If we go by seasons played, they’re neck and neck - in fact, Shohei has a slight edge. But Ruth was younger by 4 years, and while he was just about done pitching at this point he had a long and productive career behind the plate coming up. Ohtani isn’t pitching in 2024 as he recovers from surgery, but presumably will be on the mound again after. If he keeps going, he’ll likely pass Ruth in that aspect of the game.

Of course, Ruth is known more for being a homer run hitter than he is for being a two-way player. So how does Ohtani compare there?

Show the code
hr_totals <- batting_long %>%
  filter(metric == 'HR') %>%
  arrange(Name, Season) %>%
  group_by(Name) %>%
  mutate(HR_to_Date = cumsum(value),
         season_number = dense_rank(Season))

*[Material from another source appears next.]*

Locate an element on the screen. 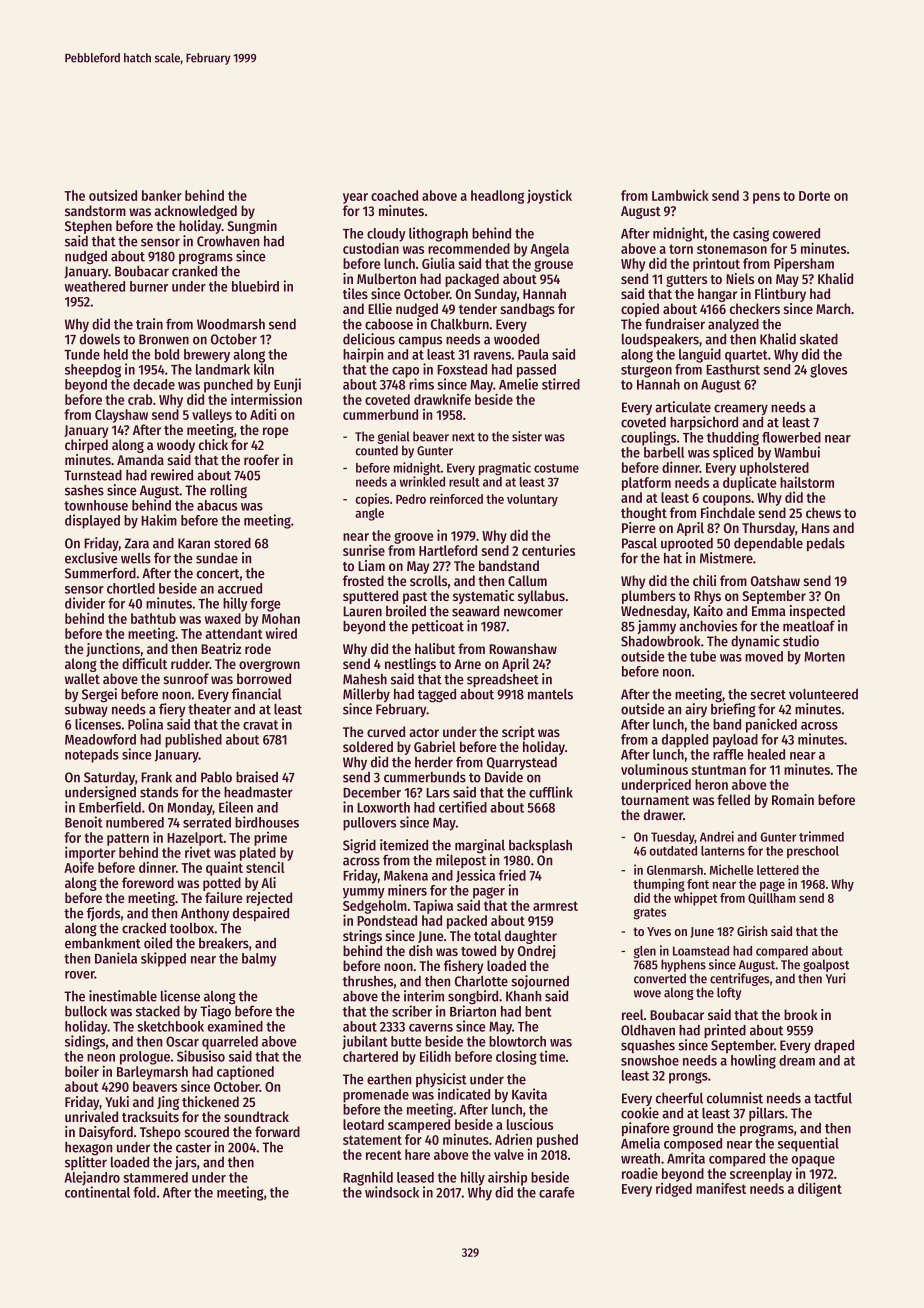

season_hr_totals_plot <- hr_totals %>%
  ggplot(aes(x = season_number, y = HR_to_Date, color = Name))+
  geom_line()+
  theme_ipsum()+
  scale_color_manual(values = c('#C4CED3', '#005A9C'))+
  ylab('Home Runs to Date')+
  xlab('Seasons Played')

age_hr_totals_plot <- hr_totals %>%
  ggplot(aes(x = Age, y = HR_to_Date, color = Name))+
  geom_line()+
  theme_ipsum()+
  scale_color_manual(values = c('#C4CED3', '#005A9C'))+
  ylab('Home Runs to Date')+
  xlab('Age')

season_hr_totals_plot + age_hr_totals_plot + plot_layout(guides = "collect", ncol = 2) & theme(legend.position = "top")

Show the code
hr_totals %>%
  filter(season_number == 6) %>%
  ungroup() %>%
  select(Name, Age, HR_to_Date) %>%
  gt() %>%
  gt_theme_espn() %>%
  tab_header(title = 'HR after 6 Seasons')
HR after 6 Seasons
Name Age HR_to_Date
Babe Ruth 24 49
Shohei Ohtani 28 171
Show the code
hr_totals %>%
  filter(Age == 28) %>%
  ungroup() %>%
  select(Name, Age, HR_to_Date) %>%
  gt() %>%
  gt_theme_espn() %>%
  tab_header(title = 'HR at Age 28')
HR at Age 28
Name Age HR_to_Date
Babe Ruth 28 238
Shohei Ohtani 28 171

If we just look at seasons played, Ohtani is looking pretty good. But Ruth had a 4 year head start, which puts Shohei behind in the age comparison. We can add in the 48 home runs he hit in the Japanese leagues to bring him up to 219, but he still trails the Bambino.

Of course, we’re dealing with two vastly different eras of baseball. Ruth played when hitting home runs was rare, the league wasn’t integrated, and the sport was in many ways still figuring itself out. That he’s still regarded as the best player of all time is a testament to his prowess, that Ohtani is being legitimately compared to him is all the more reason to watch him play. Even if it’s with the Dodgers.